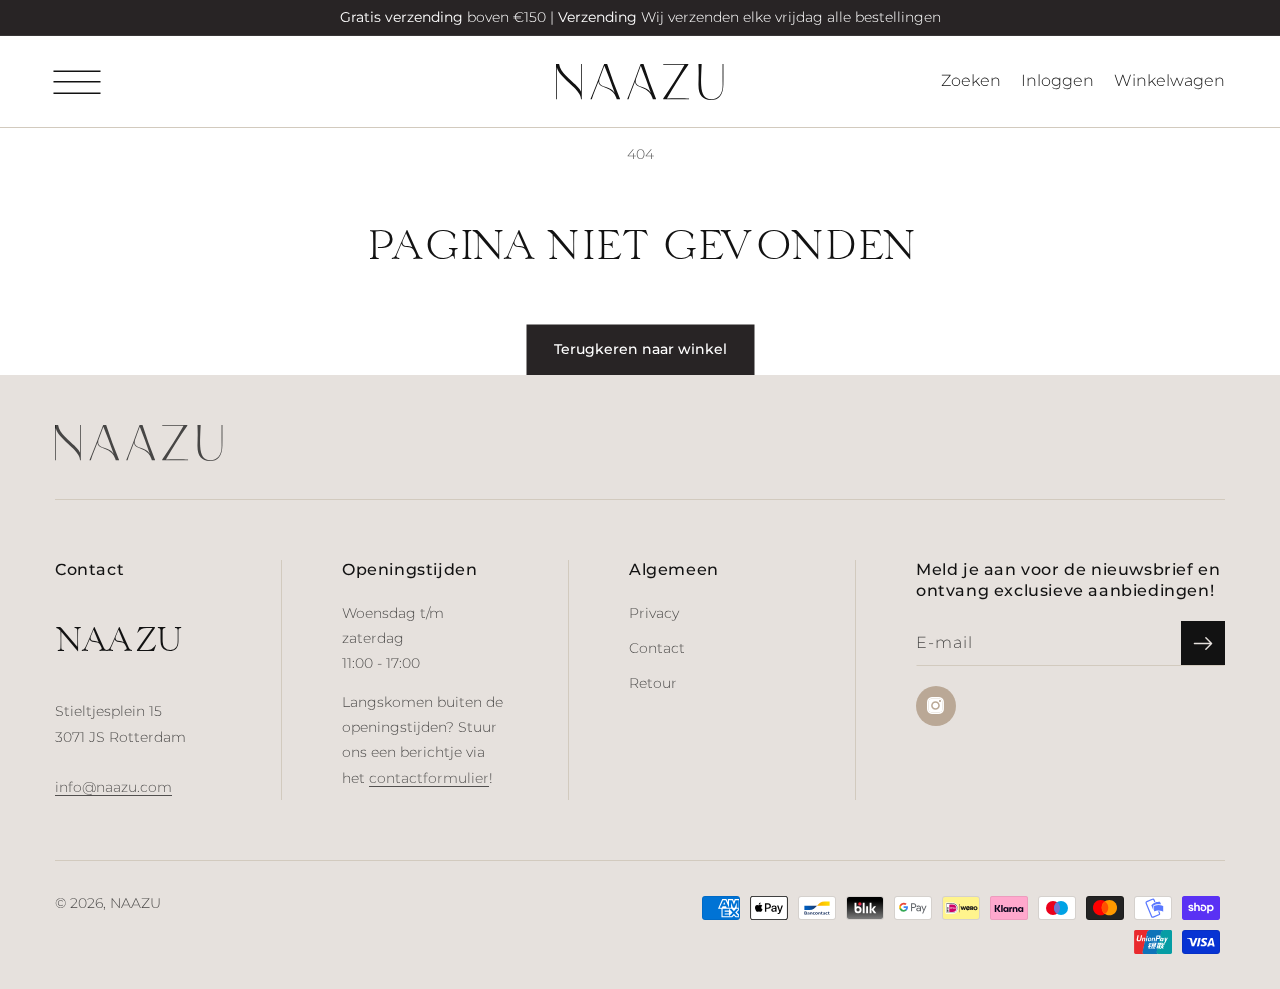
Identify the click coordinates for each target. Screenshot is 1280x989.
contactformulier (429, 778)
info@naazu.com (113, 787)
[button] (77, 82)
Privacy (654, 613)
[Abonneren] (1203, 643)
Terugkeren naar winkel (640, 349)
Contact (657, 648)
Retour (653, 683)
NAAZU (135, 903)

-=-=-=-=-

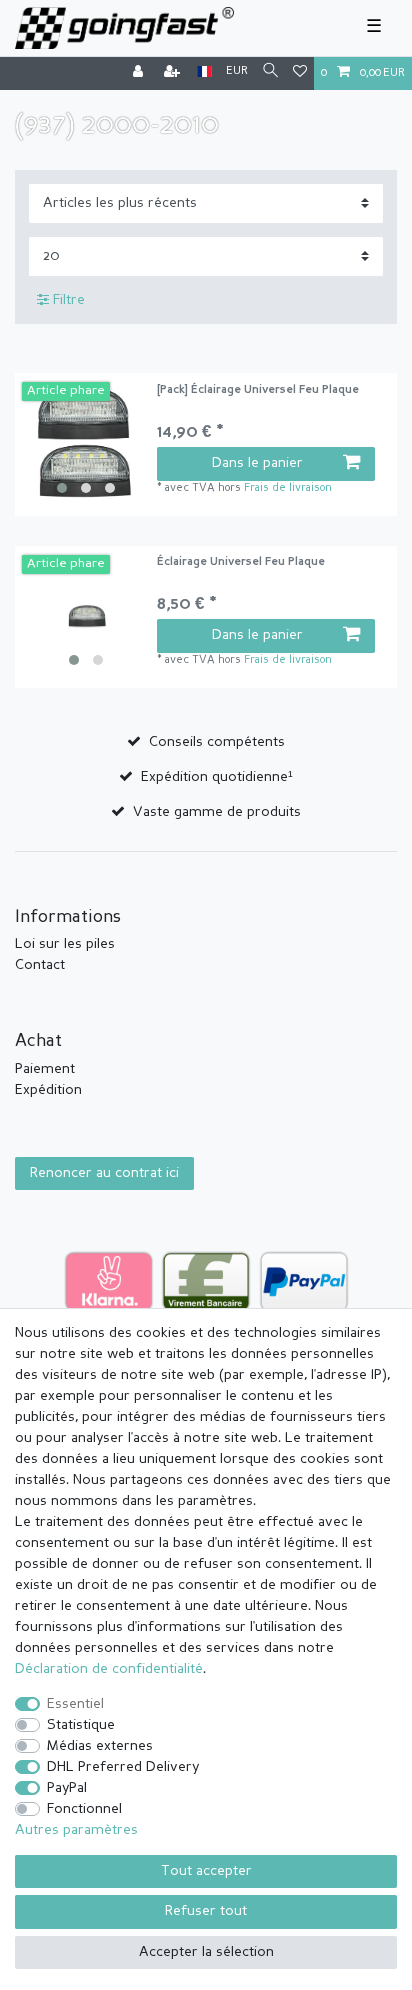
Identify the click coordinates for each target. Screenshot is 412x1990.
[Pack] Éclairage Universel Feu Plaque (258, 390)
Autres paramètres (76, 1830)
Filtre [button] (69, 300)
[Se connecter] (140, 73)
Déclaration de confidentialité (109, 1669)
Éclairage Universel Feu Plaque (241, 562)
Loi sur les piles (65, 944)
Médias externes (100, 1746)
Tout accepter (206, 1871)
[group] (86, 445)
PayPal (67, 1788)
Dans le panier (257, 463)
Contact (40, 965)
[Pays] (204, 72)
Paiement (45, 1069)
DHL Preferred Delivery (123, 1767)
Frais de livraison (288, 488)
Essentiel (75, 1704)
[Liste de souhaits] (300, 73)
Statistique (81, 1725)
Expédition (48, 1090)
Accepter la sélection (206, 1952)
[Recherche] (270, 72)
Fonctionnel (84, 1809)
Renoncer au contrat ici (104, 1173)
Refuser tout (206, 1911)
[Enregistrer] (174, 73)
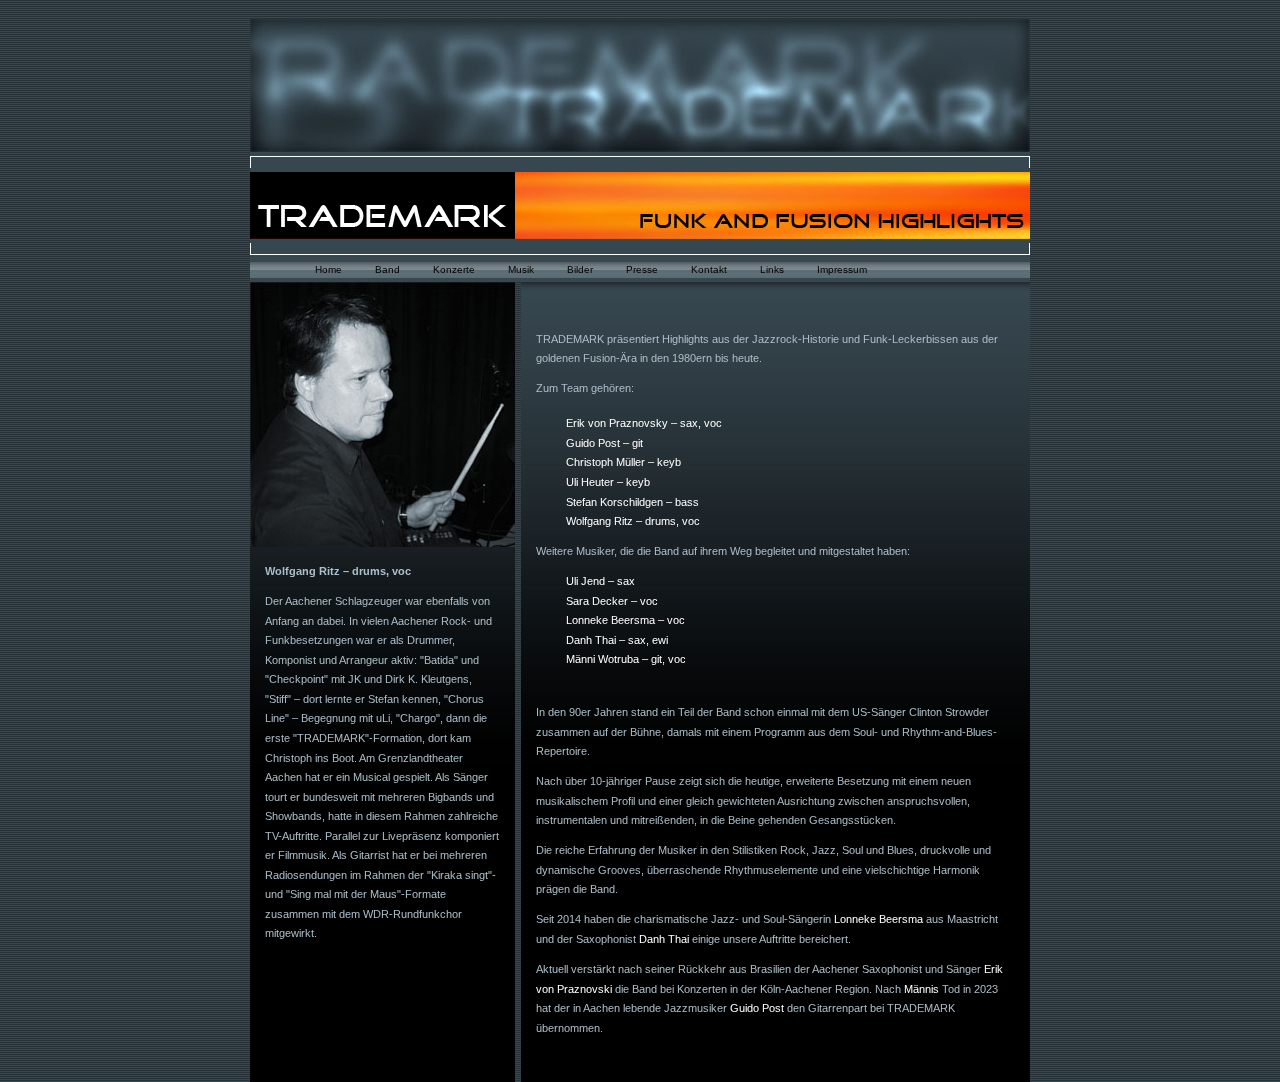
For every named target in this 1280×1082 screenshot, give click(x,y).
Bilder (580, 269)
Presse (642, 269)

-=-=-=-=-

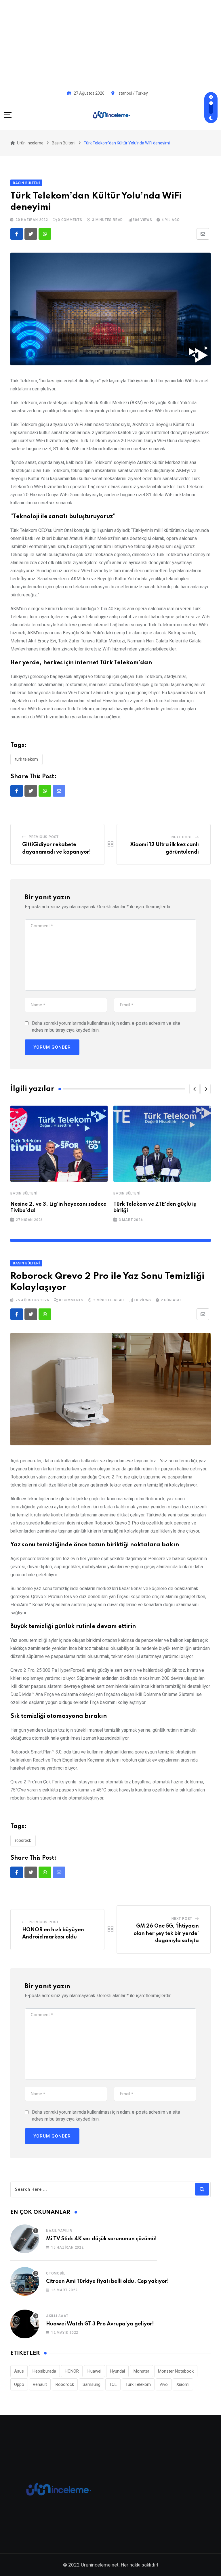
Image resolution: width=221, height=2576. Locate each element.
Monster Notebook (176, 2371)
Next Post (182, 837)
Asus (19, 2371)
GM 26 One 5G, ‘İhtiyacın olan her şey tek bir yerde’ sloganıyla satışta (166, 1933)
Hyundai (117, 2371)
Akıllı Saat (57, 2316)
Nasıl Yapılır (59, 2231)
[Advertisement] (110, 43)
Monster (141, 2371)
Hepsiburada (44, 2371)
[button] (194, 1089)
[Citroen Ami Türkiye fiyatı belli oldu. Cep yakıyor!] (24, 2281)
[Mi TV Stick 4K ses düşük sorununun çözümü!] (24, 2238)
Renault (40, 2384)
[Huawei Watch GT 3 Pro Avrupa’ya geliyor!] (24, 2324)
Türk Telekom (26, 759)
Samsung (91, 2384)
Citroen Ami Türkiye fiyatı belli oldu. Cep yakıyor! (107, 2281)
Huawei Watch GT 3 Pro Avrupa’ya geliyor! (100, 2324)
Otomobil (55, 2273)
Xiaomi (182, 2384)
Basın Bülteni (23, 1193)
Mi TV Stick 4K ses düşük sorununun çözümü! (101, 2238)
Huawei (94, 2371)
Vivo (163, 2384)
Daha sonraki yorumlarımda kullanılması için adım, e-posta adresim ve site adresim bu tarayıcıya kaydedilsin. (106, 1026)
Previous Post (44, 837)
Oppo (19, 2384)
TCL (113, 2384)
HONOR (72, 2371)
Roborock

-=-=-=-=-

Lines of the listing above that contain the word "oldu" must all be copied.

__RESULT OF THE TASK__
[Citroen Ami Türkiye fiyatı belli oldu. Cep yakıyor!] (24, 2281)
Citroen Ami Türkiye fiyatı belli oldu. Cep yakıyor! (107, 2281)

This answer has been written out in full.